__EXERCISE DESCRIPTION__
Your answer should be a faithful copy of the entire listing.

__EXTRACTED ENTRIES__
----

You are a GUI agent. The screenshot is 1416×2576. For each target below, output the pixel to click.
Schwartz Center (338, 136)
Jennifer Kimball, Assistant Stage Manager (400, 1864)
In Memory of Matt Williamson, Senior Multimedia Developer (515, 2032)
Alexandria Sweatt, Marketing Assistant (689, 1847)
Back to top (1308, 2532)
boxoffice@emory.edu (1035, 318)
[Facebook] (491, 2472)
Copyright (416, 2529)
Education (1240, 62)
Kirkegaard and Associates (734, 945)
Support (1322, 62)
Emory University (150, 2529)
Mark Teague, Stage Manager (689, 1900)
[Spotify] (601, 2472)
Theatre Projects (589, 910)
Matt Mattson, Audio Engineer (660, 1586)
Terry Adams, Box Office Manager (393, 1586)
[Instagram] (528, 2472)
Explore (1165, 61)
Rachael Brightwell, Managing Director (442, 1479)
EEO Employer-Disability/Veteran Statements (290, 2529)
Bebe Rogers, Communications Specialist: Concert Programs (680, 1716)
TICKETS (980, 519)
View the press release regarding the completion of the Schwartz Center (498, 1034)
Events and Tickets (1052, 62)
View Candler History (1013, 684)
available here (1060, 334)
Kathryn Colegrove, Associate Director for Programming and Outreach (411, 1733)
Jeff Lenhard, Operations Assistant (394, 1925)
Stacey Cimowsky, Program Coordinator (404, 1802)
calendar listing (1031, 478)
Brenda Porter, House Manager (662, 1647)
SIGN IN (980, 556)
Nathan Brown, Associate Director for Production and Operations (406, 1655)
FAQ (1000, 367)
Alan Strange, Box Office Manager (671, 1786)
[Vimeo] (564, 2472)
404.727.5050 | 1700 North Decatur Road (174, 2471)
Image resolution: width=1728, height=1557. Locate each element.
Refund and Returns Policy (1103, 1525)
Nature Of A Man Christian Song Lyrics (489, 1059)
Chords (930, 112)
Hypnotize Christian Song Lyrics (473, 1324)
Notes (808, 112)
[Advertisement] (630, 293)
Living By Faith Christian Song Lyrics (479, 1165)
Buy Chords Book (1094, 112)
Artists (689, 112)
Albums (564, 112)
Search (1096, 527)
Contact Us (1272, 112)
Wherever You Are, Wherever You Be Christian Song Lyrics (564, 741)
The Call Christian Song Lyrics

----

__SOLUTION FOR THIS PROBLEM__
You are a GUI agent. The screenshot is 1416×2576. For each target below, output the pixel to click.
Schwartz Center (338, 136)
Jennifer Kimball, Assistant Stage Manager (400, 1864)
In Memory of Matt Williamson, Senior Multimedia Developer (515, 2032)
Alexandria Sweatt, Marketing Assistant (689, 1847)
Back to top (1308, 2532)
boxoffice@emory.edu (1035, 318)
[Facebook] (491, 2472)
Copyright (416, 2529)
Education (1240, 62)
Kirkegaard and Associates (734, 945)
Support (1322, 62)
Emory University (150, 2529)
Mark Teague, Stage Manager (689, 1900)
[Spotify] (601, 2472)
Theatre Projects (589, 910)
Matt Mattson, Audio Engineer (660, 1586)
Terry Adams, Box Office Manager (393, 1586)
[Instagram] (528, 2472)
Explore (1165, 61)
Rachael Brightwell, Managing Director (442, 1479)
EEO Employer-Disability/Veteran Statements (290, 2529)
Bebe Rogers, Communications Specialist: Concert Programs (680, 1716)
TICKETS (980, 519)
View the press release regarding the completion of the Schwartz Center (498, 1034)
Events and Tickets (1052, 62)
View Candler History (1013, 684)
available here (1060, 334)
Kathryn Colegrove, Associate Director for Programming and Outreach (411, 1733)
Jeff Lenhard, Operations Assistant (394, 1925)
Stacey Cimowsky, Program Coordinator (404, 1802)
calendar listing (1031, 478)
Brenda Porter, House Manager (662, 1647)
SIGN IN (980, 556)
Nathan Brown, Associate Director for Production and Operations (406, 1655)
FAQ (1000, 367)
Alan Strange, Box Office Manager (671, 1786)
[Vimeo] (564, 2472)
404.727.5050 | 1700 North Decatur Road (174, 2471)
Image resolution: width=1728, height=1557. Locate each element.
Refund and Returns Policy (1103, 1525)
Nature Of A Man Christian Song Lyrics (489, 1059)
Chords (930, 112)
Hypnotize Christian Song Lyrics (473, 1324)
Notes (808, 112)
[Advertisement] (630, 293)
Living By Faith Christian Song Lyrics (479, 1165)
Buy Chords Book (1094, 112)
Artists (689, 112)
Albums (564, 112)
Search (1096, 527)
Contact Us (1272, 112)
Wherever You Are, Wherever You Be Christian Song Lyrics (564, 741)
The Call Christian Song Lyrics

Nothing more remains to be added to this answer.